Work to do: In the post on Linux and Solaris packaging, who designed the Image Packaging System that OpenSolaris introduced?

-- BEGIN Article --

Tagopensolaris

Linux vs. Solaris packaging: it’s a philosophical thing

I thought this was a post worth making because this was the hangup that kept me, as an eight-year Linux user, from really getting Solaris.

One of the biggest questions I see repeated all across the Internet is, “why can’t Solaris’s package management be more like Linux?” Criticisms abound both of Solaris’s SysV packaging format and the way that Solaris packages have to be installed. Solaris’s opponents claim that the Linux packaging system is far superior, Solaris’s is stuck in the 20th century, and Solaris has to adapt or survive. OpenSolaris introduced the Image Packaging System (IPS), designed by Ian Murdock, the founder of the Debian project, largely to bring many of Solaris’s detractors back into the fold by providing another way of doing things. But how much difference does it make in the long run for Solaris as a platform?

Many of the questions and doubts about the Solaris packaging model stem from a very Linux-centric way of functioning. What I would like to explain is why the impedance mismatch between Linux and Solaris packaging is not so much a technological divide as it is a philosophical one.

I’m going to start by explaining how FreeBSD does things, because I think it fits neatly right in the middle of the Linux and the Solaris way of managing installed software.

A FreeBSD installation consists of two discrete platforms. The first is the base system, which is a set of system binaries and core services like FTP, NTP, DNS, DHCP and SMTP software. These are considered to be part of the operating system; they are managed by the installer and updated when you update the OS to a new release. The base system is installed under /usr, and other programs not part of the operating system should not be installed there.

The second is the third-party application layer, which consists of binary packages and “ports,” which are instructions for how to build an application from source. You might compare it to Gentoo’s portage system, or maybe to building all of your Red Hat packages from source RPM. The ports system goes beyond a simple “./configure && make && make install” in that it provides automatic dependency resolution, nice GUI interfaces to common compile options, installation registries and pre/post install/uninstall scripts the same way that a binary package manager would. Packages from the third-party ports/packages system are installed under /usr/local, separate from the base system.

-- END Article --
-- BEGIN Listing --

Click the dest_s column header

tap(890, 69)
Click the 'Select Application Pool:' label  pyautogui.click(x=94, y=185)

-- END Listing --
-- BEGIN Listing --

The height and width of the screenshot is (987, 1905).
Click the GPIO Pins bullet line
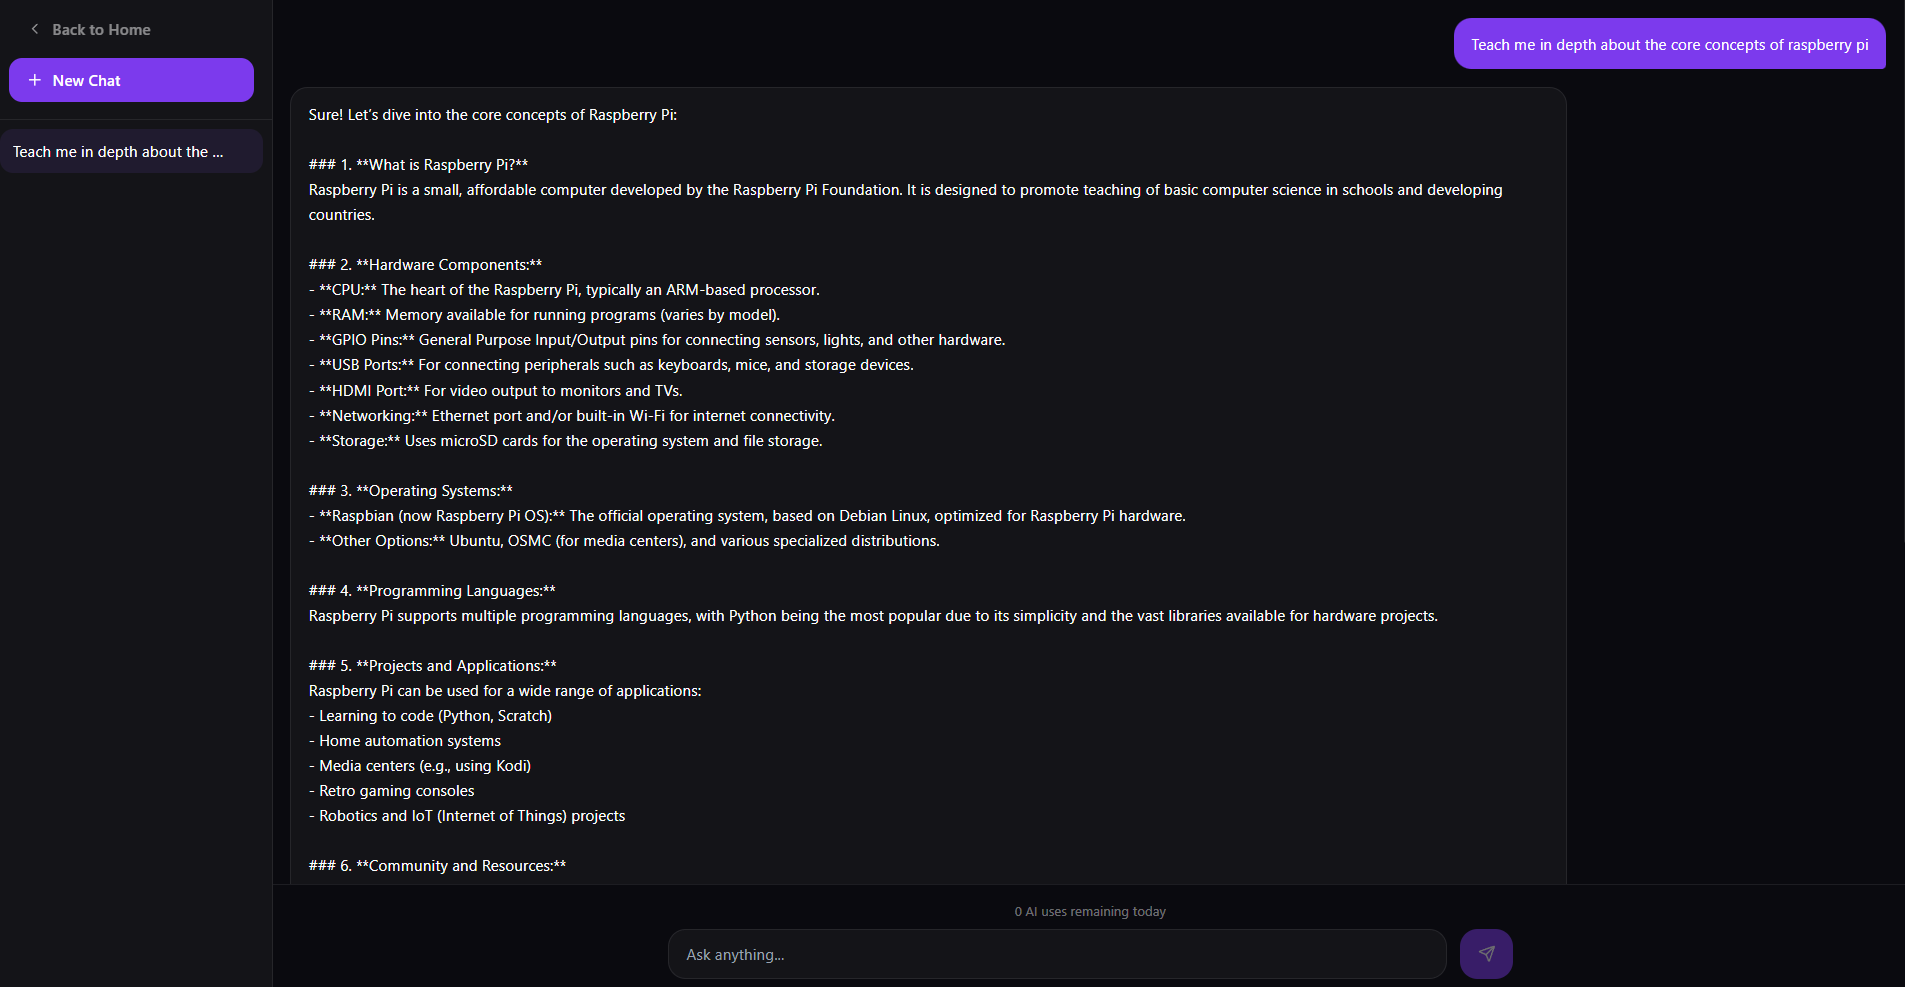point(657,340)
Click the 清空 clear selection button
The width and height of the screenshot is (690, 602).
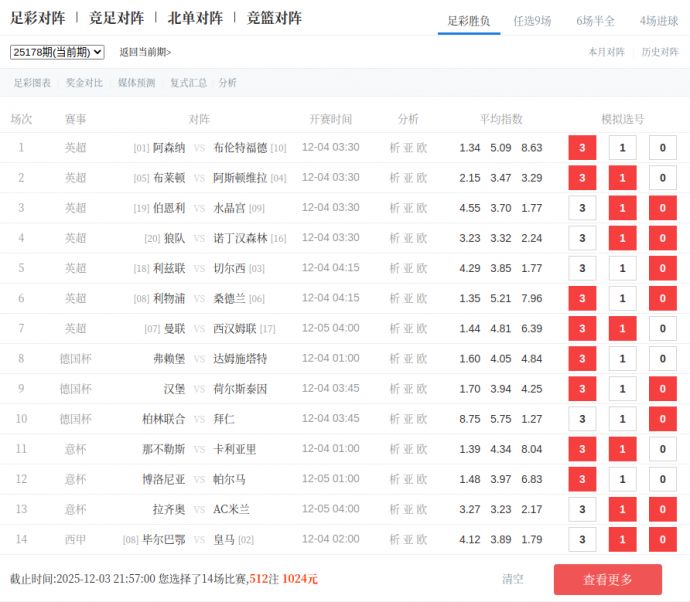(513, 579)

-- END Listing --
-- BEGIN Listing --

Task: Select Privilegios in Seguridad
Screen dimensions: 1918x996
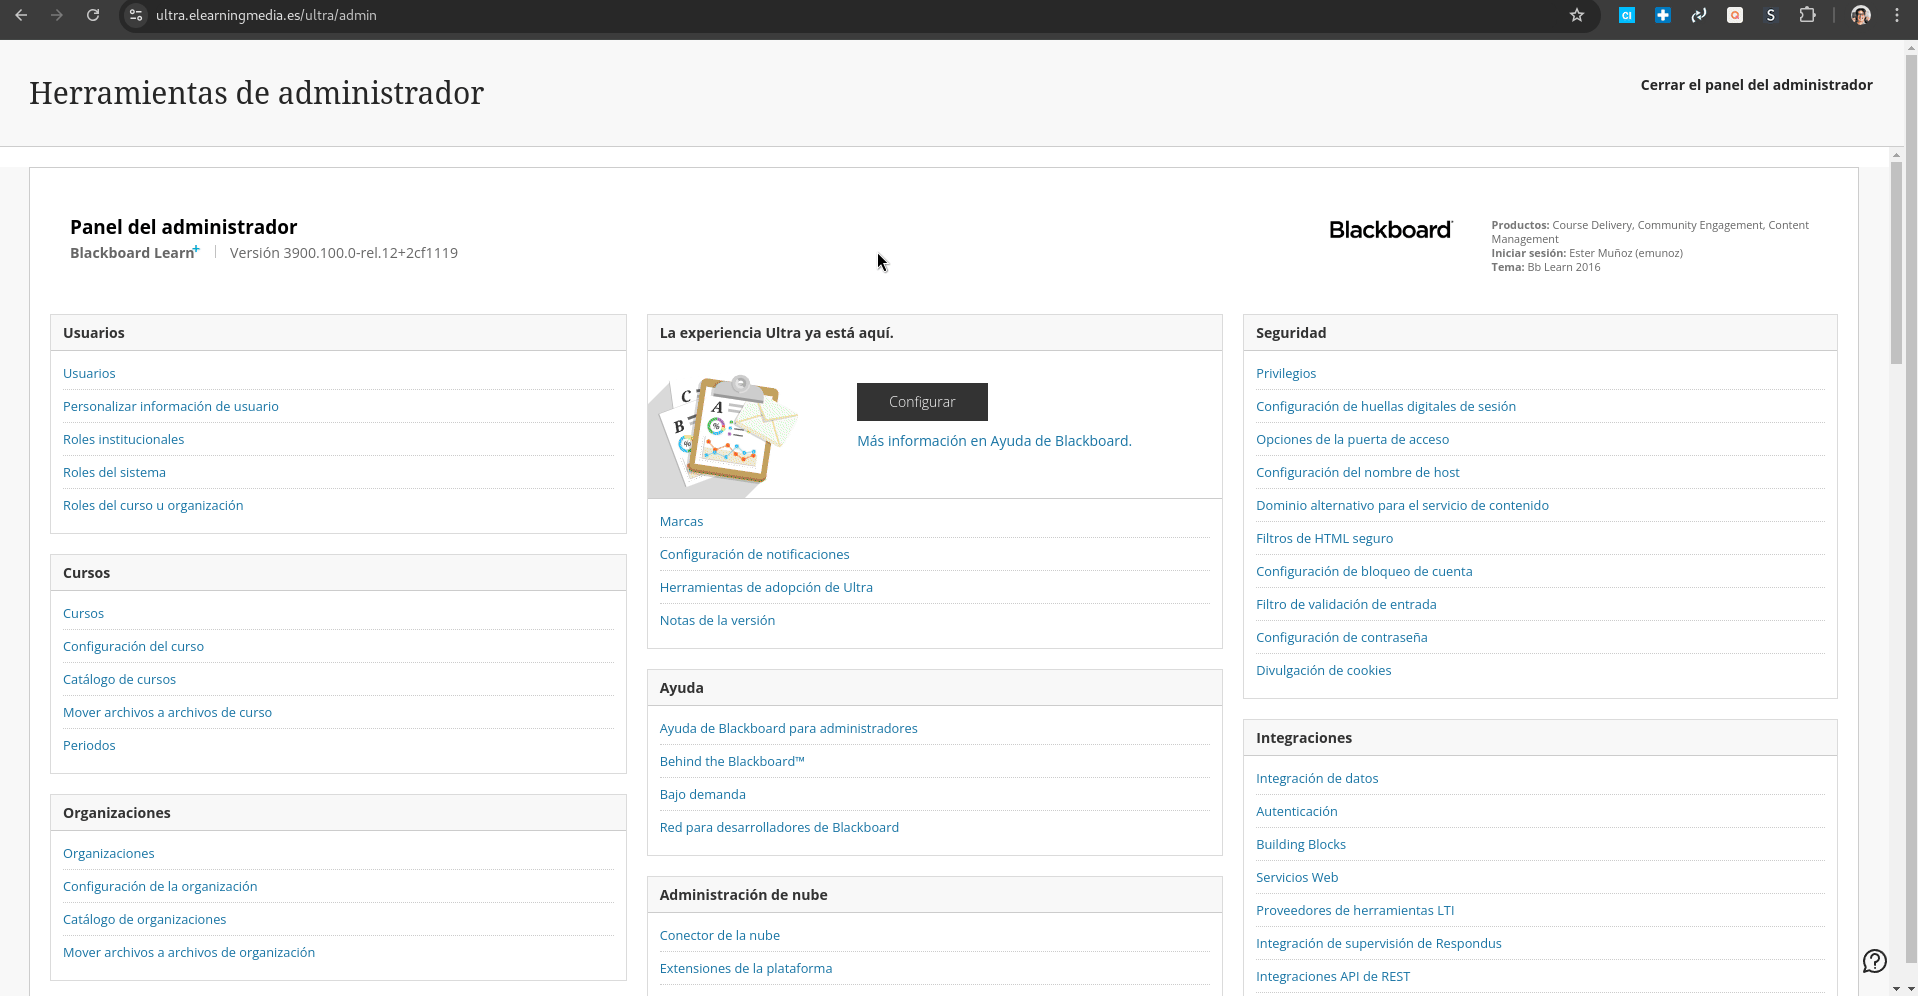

-- END Listing --

Output: Ian Murdock, the founder of the Debian project.